• [The problem] Substitute "Give the position of" for "Identify the location of" throughout the items below, changing nothing else.

Raw records:
★ ★ ★ ★

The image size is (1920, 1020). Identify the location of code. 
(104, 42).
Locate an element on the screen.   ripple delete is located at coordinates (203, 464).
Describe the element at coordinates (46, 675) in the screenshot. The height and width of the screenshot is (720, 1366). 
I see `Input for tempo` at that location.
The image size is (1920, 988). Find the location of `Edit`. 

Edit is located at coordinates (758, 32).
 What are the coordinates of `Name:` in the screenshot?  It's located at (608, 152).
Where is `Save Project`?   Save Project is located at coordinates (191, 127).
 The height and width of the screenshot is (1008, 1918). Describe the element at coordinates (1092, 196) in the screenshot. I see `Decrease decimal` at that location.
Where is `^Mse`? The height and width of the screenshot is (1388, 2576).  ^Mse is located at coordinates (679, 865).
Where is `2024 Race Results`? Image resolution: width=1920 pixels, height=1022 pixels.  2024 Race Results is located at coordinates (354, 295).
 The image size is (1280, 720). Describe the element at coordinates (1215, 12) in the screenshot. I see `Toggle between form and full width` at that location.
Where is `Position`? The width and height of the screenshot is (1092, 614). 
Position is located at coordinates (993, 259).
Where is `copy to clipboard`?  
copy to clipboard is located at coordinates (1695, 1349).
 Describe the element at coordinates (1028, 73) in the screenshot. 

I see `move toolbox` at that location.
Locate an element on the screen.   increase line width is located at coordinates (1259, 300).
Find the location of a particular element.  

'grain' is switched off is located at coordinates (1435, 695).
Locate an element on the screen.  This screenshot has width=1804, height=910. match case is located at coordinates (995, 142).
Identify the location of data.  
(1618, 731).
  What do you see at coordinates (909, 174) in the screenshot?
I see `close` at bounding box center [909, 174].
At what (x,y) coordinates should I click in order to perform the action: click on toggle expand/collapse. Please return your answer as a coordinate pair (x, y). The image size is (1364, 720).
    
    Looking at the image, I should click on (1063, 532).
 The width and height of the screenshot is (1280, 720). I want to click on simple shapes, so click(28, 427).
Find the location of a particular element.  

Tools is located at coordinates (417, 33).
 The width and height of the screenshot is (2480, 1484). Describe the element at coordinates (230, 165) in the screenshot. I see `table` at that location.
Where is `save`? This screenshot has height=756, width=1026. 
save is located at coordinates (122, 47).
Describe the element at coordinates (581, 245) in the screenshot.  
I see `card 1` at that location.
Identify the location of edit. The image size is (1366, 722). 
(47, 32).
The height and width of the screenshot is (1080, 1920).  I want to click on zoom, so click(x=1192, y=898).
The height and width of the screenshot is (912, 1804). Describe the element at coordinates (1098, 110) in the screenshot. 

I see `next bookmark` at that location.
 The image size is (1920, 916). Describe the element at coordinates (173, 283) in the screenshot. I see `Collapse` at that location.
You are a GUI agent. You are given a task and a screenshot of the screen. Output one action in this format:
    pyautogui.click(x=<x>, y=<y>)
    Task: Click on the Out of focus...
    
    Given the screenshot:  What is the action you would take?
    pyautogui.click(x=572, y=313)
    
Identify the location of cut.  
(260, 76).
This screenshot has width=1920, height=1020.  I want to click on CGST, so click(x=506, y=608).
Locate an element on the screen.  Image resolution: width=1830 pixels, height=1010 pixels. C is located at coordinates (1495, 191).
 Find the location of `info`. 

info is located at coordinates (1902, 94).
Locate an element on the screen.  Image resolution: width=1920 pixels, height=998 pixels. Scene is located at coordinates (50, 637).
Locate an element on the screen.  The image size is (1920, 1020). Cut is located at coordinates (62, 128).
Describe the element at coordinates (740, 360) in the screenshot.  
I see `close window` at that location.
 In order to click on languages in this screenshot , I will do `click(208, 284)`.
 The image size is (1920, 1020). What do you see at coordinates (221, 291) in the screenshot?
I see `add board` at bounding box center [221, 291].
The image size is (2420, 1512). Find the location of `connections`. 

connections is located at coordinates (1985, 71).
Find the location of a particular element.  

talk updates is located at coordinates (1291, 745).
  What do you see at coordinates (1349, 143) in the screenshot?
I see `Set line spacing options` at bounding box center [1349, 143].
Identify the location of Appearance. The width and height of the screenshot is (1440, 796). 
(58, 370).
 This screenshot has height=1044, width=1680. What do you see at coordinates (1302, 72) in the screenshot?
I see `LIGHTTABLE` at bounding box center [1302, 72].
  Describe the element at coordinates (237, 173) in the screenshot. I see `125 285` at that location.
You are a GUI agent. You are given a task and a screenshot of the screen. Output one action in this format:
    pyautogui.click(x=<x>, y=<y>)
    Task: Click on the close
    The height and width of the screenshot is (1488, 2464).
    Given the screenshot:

★ ★ ★ ★

• [Task result]
The image size is (1920, 1020). Give the position of code. 
(104, 42).
Locate an element on the screen.   ripple delete is located at coordinates (203, 464).
Describe the element at coordinates (46, 675) in the screenshot. The height and width of the screenshot is (720, 1366). 
I see `Input for tempo` at that location.
The image size is (1920, 988). Find the location of `Edit`. 

Edit is located at coordinates (758, 32).
 What are the coordinates of `Name:` in the screenshot?  It's located at (608, 152).
Where is `Save Project`?   Save Project is located at coordinates (191, 127).
 The height and width of the screenshot is (1008, 1918). Describe the element at coordinates (1092, 196) in the screenshot. I see `Decrease decimal` at that location.
Where is `^Mse`? The height and width of the screenshot is (1388, 2576).  ^Mse is located at coordinates (679, 865).
Where is `2024 Race Results`? Image resolution: width=1920 pixels, height=1022 pixels.  2024 Race Results is located at coordinates (354, 295).
 The image size is (1280, 720). Describe the element at coordinates (1215, 12) in the screenshot. I see `Toggle between form and full width` at that location.
Where is `Position`? The width and height of the screenshot is (1092, 614). 
Position is located at coordinates (993, 259).
Where is `copy to clipboard`?  
copy to clipboard is located at coordinates (1695, 1349).
 Describe the element at coordinates (1028, 73) in the screenshot. 

I see `move toolbox` at that location.
Locate an element on the screen.   increase line width is located at coordinates (1259, 300).
Find the location of a particular element.  

'grain' is switched off is located at coordinates (1435, 695).
Locate an element on the screen.  This screenshot has width=1804, height=910. match case is located at coordinates (995, 142).
Give the position of data.  
(1618, 731).
  What do you see at coordinates (909, 174) in the screenshot?
I see `close` at bounding box center [909, 174].
At what (x,y) coordinates should I click in order to perform the action: click on toggle expand/collapse. Please return your answer as a coordinate pair (x, y). The image size is (1364, 720).
    
    Looking at the image, I should click on (1063, 532).
 The width and height of the screenshot is (1280, 720). I want to click on simple shapes, so click(28, 427).
Find the location of a particular element.  

Tools is located at coordinates (417, 33).
 The width and height of the screenshot is (2480, 1484). Describe the element at coordinates (230, 165) in the screenshot. I see `table` at that location.
Where is `save`? This screenshot has height=756, width=1026. 
save is located at coordinates (122, 47).
Describe the element at coordinates (581, 245) in the screenshot.  
I see `card 1` at that location.
Give the position of edit. The image size is (1366, 722). 
(47, 32).
The height and width of the screenshot is (1080, 1920).  I want to click on zoom, so click(x=1192, y=898).
The height and width of the screenshot is (912, 1804). Describe the element at coordinates (1098, 110) in the screenshot. 

I see `next bookmark` at that location.
 The image size is (1920, 916). Describe the element at coordinates (173, 283) in the screenshot. I see `Collapse` at that location.
You are a GUI agent. You are given a task and a screenshot of the screen. Output one action in this format:
    pyautogui.click(x=<x>, y=<y>)
    Task: Click on the Out of focus...
    
    Given the screenshot:  What is the action you would take?
    pyautogui.click(x=572, y=313)
    
Give the position of cut.  
(260, 76).
This screenshot has width=1920, height=1020.  I want to click on CGST, so click(x=506, y=608).
Locate an element on the screen.  Image resolution: width=1830 pixels, height=1010 pixels. C is located at coordinates (1495, 191).
 Find the location of `info`. 

info is located at coordinates (1902, 94).
Locate an element on the screen.  Image resolution: width=1920 pixels, height=998 pixels. Scene is located at coordinates (50, 637).
Locate an element on the screen.  The image size is (1920, 1020). Cut is located at coordinates (62, 128).
Describe the element at coordinates (740, 360) in the screenshot.  
I see `close window` at that location.
 In order to click on languages in this screenshot , I will do `click(208, 284)`.
 The image size is (1920, 1020). What do you see at coordinates (221, 291) in the screenshot?
I see `add board` at bounding box center [221, 291].
The image size is (2420, 1512). Find the location of `connections`. 

connections is located at coordinates (1985, 71).
Find the location of a particular element.  

talk updates is located at coordinates (1291, 745).
  What do you see at coordinates (1349, 143) in the screenshot?
I see `Set line spacing options` at bounding box center [1349, 143].
Give the position of Appearance. The width and height of the screenshot is (1440, 796). 
(58, 370).
 This screenshot has height=1044, width=1680. What do you see at coordinates (1302, 72) in the screenshot?
I see `LIGHTTABLE` at bounding box center [1302, 72].
  Describe the element at coordinates (237, 173) in the screenshot. I see `125 285` at that location.
You are a GUI agent. You are given a task and a screenshot of the screen. Output one action in this format:
    pyautogui.click(x=<x>, y=<y>)
    Task: Click on the close
    The height and width of the screenshot is (1488, 2464).
    Given the screenshot:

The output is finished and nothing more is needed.